Copy exactly the lines of the material below, starting with the first and including the line that holds "Ratgeber (22, 286)".

_DATASET RECORDS_
::::::::::

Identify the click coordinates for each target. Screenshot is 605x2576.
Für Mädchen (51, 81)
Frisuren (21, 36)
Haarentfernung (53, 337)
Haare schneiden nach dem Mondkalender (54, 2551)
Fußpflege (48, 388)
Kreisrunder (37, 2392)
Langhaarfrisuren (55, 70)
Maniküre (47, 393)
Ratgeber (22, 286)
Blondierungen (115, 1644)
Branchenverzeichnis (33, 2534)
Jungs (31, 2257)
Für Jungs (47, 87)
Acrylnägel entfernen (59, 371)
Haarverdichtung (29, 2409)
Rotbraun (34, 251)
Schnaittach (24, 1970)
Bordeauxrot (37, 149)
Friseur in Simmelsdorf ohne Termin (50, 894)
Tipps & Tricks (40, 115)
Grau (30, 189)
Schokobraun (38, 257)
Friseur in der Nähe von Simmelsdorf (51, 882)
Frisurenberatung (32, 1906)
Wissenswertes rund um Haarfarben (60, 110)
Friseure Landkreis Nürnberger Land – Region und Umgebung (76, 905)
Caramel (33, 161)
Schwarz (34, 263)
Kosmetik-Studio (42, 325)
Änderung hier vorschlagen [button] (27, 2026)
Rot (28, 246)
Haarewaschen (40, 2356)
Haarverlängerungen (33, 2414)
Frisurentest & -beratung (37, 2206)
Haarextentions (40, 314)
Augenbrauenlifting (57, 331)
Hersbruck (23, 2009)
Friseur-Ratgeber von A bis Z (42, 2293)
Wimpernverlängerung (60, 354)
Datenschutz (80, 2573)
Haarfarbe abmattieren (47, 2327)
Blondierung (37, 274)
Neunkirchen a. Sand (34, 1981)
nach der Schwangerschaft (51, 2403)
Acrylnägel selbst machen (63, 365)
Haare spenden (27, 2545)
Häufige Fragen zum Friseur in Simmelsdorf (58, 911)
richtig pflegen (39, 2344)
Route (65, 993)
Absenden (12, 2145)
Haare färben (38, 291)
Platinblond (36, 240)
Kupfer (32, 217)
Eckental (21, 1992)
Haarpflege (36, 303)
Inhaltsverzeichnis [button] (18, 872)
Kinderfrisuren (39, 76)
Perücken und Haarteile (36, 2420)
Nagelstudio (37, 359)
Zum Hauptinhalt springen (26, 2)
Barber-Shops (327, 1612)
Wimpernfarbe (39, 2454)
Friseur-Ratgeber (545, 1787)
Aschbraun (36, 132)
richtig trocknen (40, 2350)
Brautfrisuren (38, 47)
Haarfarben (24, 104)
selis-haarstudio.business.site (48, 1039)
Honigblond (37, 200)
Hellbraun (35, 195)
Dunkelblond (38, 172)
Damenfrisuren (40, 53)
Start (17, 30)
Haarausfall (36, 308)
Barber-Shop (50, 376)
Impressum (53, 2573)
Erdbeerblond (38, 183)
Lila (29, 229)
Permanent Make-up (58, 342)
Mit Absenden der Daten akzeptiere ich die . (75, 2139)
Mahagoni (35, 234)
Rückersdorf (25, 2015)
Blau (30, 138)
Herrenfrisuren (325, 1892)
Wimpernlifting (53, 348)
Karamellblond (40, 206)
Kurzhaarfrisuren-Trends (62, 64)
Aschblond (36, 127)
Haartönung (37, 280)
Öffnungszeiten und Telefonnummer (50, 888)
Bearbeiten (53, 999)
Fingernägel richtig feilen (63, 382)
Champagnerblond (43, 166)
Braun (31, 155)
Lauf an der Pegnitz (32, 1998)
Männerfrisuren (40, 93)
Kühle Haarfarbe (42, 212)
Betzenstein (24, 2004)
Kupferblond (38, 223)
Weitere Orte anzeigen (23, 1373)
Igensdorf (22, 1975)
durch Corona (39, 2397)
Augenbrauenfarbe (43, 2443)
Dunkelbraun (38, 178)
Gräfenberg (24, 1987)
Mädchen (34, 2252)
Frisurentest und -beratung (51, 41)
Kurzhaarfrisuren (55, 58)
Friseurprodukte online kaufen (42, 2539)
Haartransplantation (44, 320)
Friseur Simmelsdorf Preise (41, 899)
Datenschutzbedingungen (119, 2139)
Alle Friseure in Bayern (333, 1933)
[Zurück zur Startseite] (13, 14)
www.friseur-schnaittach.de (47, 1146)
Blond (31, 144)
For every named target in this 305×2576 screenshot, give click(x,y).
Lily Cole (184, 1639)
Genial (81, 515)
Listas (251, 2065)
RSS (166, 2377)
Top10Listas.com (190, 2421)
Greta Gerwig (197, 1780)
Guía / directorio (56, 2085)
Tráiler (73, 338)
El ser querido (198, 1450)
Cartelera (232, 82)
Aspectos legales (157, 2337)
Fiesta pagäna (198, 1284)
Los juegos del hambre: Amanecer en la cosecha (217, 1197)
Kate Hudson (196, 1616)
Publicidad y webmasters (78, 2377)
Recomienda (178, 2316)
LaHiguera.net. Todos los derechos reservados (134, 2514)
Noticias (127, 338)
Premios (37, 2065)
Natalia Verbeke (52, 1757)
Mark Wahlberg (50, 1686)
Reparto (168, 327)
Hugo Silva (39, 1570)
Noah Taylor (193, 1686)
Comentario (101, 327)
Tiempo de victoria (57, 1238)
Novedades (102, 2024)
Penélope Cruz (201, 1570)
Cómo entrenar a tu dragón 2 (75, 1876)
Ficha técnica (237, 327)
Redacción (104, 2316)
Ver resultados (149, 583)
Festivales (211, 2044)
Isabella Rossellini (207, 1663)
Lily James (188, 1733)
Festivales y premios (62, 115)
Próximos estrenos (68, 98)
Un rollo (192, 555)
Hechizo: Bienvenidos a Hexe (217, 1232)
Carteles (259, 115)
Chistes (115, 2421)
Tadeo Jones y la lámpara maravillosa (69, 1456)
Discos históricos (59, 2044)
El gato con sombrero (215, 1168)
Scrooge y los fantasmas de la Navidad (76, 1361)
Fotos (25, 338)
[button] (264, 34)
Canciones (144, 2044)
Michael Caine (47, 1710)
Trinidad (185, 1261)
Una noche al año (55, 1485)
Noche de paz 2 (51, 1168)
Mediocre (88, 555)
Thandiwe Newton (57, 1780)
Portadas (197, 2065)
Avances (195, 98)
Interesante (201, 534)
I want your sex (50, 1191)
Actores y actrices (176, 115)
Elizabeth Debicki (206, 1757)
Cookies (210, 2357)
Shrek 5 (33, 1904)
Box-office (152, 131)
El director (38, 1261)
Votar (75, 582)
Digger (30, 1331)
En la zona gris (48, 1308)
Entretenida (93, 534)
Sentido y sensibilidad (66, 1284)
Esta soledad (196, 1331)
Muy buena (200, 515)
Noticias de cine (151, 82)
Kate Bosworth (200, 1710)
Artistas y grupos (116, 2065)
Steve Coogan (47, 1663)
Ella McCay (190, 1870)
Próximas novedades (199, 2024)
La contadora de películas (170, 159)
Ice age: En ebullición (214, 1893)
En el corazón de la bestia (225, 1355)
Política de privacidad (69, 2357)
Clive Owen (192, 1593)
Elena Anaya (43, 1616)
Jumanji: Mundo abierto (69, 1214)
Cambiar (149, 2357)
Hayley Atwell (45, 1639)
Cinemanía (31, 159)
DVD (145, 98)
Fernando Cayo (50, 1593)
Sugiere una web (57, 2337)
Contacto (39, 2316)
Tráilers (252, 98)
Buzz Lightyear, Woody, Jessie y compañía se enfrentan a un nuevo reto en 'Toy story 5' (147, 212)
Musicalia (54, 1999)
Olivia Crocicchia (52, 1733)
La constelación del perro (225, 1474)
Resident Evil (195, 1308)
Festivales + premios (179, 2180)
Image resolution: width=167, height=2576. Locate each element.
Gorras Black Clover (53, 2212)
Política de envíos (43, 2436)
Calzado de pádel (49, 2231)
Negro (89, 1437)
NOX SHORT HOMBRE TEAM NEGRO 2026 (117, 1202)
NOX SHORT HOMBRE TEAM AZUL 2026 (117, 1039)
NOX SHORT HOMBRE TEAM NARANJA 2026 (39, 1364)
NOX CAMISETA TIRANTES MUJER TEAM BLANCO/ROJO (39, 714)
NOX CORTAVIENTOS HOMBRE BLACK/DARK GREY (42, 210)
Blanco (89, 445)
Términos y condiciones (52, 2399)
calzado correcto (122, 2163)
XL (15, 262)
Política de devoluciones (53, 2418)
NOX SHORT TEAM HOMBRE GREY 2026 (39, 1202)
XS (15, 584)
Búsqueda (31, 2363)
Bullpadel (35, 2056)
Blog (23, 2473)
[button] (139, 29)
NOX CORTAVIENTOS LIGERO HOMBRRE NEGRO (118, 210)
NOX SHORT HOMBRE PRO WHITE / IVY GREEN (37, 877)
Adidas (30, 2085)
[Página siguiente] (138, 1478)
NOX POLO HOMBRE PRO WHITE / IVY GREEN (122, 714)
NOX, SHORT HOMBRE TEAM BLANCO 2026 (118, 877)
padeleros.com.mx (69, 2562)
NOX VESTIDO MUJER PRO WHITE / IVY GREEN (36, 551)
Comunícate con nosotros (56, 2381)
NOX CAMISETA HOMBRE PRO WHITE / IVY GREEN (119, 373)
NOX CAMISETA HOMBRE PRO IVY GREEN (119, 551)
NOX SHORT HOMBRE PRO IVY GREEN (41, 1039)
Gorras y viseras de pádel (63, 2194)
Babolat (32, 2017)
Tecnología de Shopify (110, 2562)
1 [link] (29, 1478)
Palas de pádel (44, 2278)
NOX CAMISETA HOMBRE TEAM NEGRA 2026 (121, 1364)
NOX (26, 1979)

::::::::::

_TASK OUTPUT_
Identify the click coordinates for each target. Screenshot is 605x2576.
Für Mädchen (51, 81)
Frisuren (21, 36)
Haarentfernung (53, 337)
Haare schneiden nach dem Mondkalender (54, 2551)
Fußpflege (48, 388)
Kreisrunder (37, 2392)
Langhaarfrisuren (55, 70)
Maniküre (47, 393)
Ratgeber (22, 286)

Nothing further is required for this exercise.